Especially mines required a huge number of new slaves to keep operations going in the face of grueling attrition rates in their hellish work environment, and there are signs in archaeology that the Bronze Age Central European copper mines were served by slave hunters who scoured the lands far and wide, or simply by warring tribes who sold on their captured enemies.

Those areas most vulnerable to slavers were always those hardest to defend. For a time, the coasts and rivers of much of Europe became such an exposed underbelly where Viking raiders could strike like lightning and carry off booty and victims at will across the vast tracts facing the sea or the rivers of Europe.

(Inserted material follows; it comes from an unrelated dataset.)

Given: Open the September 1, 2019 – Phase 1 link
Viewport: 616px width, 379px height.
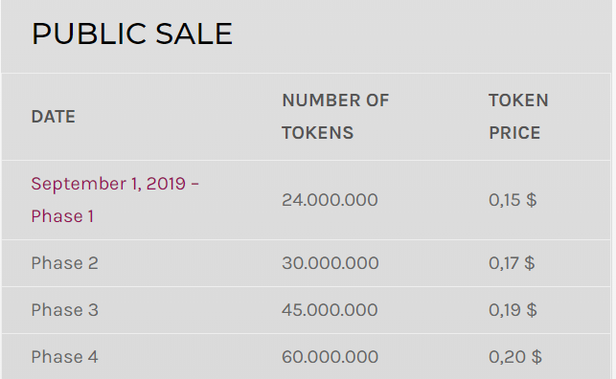Looking at the screenshot, I should [x=115, y=200].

And river raiding aside, pirate raids against the coasts have been common from distant antiquity (e.g. Achaeans, Illyrians, the pirates subdued by Pompey, the Veneti) all the way up to the 19th century French conquest of the Barbary states, and the British dismantling of the slaver economy centered on Zanzibar off East Africa's coast.

However, just like water has always been a highway, so were the vast steppes stretching from Ukraine to Manchuria a violent place for many thousands of years that allowed riders to travel long distances quickly and strike with few natural obstacles in their way (the Songhai and like raiders in West Africa is a parallell). The steppes of Eurasia were a breeding ground for warlike riders who excelled at raiding, and the westernmost quarter of this steppe band, the Pontic Steppe in today's Ukraine and southern Russia, was famous for its nomads who supplied the urbanized societies further south with a constant stream of slaves for millennia. A succession of Scythians, Sarmatians, Goths, Avars, Pechenegs, Khazars, Kievan Rus, Tatars and still other tribes were the ferocious rulers of the steppe and the terror of all surrounding peoples and all subject populations for untold centuries.

And since the days of Greek colonization on the Crimean peninsula and around the sea of Azov, there existed a number of walled cities who lived in eternal fear of the steppe warriors with whom they had to reach some form of agreement (heavy archers were a novelty for the Greeks here who desperately sought to counter the mounted archery of their foes). The settlers here cultivated the nutritious soil for grain, traded with the inland tribes for such wares as fur, but above all these port cities profited from the Black Sea slave trade, for which they formed the thriving hub.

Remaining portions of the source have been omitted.